**Task details:**
Render every line of the rows below as a JSON list of strings, one string per line, and leave out the blank lines.

**Data for processing:**

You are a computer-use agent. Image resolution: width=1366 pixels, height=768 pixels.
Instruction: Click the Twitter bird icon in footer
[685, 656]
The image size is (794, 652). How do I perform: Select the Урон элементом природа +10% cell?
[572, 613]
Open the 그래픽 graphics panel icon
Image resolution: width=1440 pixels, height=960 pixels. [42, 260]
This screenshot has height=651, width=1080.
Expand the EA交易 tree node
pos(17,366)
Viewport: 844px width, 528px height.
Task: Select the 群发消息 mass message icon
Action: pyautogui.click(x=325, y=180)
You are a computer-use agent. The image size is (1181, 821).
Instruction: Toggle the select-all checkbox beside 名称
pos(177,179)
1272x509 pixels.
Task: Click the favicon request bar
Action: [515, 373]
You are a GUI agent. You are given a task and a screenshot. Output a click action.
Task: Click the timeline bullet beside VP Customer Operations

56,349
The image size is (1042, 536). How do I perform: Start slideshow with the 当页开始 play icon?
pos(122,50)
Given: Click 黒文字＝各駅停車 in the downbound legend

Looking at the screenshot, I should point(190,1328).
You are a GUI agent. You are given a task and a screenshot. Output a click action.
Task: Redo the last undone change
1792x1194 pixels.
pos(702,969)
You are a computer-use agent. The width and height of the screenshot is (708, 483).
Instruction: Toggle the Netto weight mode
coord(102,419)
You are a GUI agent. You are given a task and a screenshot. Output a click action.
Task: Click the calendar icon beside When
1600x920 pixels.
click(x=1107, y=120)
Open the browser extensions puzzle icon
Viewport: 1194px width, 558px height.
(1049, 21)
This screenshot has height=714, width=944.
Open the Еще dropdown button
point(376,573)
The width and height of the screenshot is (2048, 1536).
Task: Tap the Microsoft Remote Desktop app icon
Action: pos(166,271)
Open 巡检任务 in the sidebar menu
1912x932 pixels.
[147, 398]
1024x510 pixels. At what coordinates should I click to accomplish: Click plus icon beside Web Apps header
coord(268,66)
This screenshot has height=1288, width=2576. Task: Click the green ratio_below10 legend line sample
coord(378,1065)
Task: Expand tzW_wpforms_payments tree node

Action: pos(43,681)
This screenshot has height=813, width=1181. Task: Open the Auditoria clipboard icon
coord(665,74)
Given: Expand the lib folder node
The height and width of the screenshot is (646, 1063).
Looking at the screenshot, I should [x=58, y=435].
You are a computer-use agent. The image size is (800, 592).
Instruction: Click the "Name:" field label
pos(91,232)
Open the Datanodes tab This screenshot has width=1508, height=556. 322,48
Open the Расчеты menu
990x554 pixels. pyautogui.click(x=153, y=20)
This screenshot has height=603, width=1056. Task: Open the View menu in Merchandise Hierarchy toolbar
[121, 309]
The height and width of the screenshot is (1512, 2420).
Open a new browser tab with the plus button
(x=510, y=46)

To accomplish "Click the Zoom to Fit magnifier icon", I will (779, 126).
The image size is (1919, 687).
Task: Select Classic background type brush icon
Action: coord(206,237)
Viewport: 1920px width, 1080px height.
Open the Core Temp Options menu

**Answer to the problem:**
[
  "You are a computer-use agent. Image resolution: width=1366 pixels, height=768 pixels.",
  "Instruction: Click the Twitter bird icon in footer",
  "[685, 656]",
  "The image size is (794, 652). How do I perform: Select the Урон элементом природа +10% cell?",
  "[572, 613]",
  "Open the 그래픽 graphics panel icon",
  "Image resolution: width=1440 pixels, height=960 pixels. [42, 260]",
  "This screenshot has height=651, width=1080.",
  "Expand the EA交易 tree node",
  "pos(17,366)",
  "Viewport: 844px width, 528px height.",
  "Task: Select the 群发消息 mass message icon",
  "Action: pyautogui.click(x=325, y=180)",
  "You are a computer-use agent. The image size is (1181, 821).",
  "Instruction: Toggle the select-all checkbox beside 名称",
  "pos(177,179)",
  "1272x509 pixels.",
  "Task: Click the favicon request bar",
  "Action: [515, 373]",
  "You are a GUI agent. You are given a task and a screenshot. Output a click action.",
  "Task: Click the timeline bullet beside VP Customer Operations",
  "56,349",
  "The image size is (1042, 536). How do I perform: Start slideshow with the 当页开始 play icon?",
  "pos(122,50)",
  "Given: Click 黒文字＝各駅停車 in the downbound legend",
  "Looking at the screenshot, I should point(190,1328).",
  "You are a GUI agent. You are given a task and a screenshot. Output a click action.",
  "Task: Redo the last undone change",
  "1792x1194 pixels.",
  "pos(702,969)",
  "You are a computer-use agent. The width and height of the screenshot is (708, 483).",
  "Instruction: Toggle the Netto weight mode",
  "coord(102,419)",
  "You are a GUI agent. You are given a task and a screenshot. Output a click action.",
  "Task: Click the calendar icon beside When",
  "1600x920 pixels.",
  "click(x=1107, y=120)",
  "Open the browser extensions puzzle icon",
  "Viewport: 1194px width, 558px height.",
  "(1049, 21)",
  "This screenshot has height=714, width=944.",
  "Open the Еще dropdown button",
  "point(376,573)",
  "The width and height of the screenshot is (2048, 1536).",
  "Task: Tap the Microsoft Remote Desktop app icon",
  "Action: pos(166,271)",
  "Open 巡检任务 in the sidebar menu",
  "1912x932 pixels.",
  "[147, 398]",
  "1024x510 pixels. At what coordinates should I click to accomplish: Click plus icon beside Web Apps header",
  "coord(268,66)",
  "This screenshot has height=1288, width=2576. Task: Click the green ratio_below10 legend line sample",
  "coord(378,1065)",
  "Task: Expand tzW_wpforms_payments tree node",
  "Action: pos(43,681)",
  "This screenshot has height=813, width=1181. Task: Open the Auditoria clipboard icon",
  "coord(665,74)",
  "Given: Expand the lib folder node",
  "The height and width of the screenshot is (646, 1063).",
  "Looking at the screenshot, I should [x=58, y=435].",
  "You are a computer-use agent. The image size is (800, 592).",
  "Instruction: Click the \"Name:\" field label",
  "pos(91,232)",
  "Open the Datanodes tab This screenshot has width=1508, height=556. 322,48",
  "Open the Расчеты menu",
  "990x554 pixels. pyautogui.click(x=153, y=20)",
  "This screenshot has height=603, width=1056. Task: Open the View menu in Merchandise Hierarchy toolbar",
  "[121, 309]",
  "The height and width of the screenshot is (1512, 2420).",
  "Open a new browser tab with the plus button",
  "(x=510, y=46)",
  "To accomplish \"Click the Zoom to Fit magnifier icon\", I will (779, 126).",
  "The image size is (1919, 687).",
  "Task: Select Classic background type brush icon",
  "Action: coord(206,237)",
  "Viewport: 1920px width, 1080px height.",
  "Open the Core Temp Options menu"
]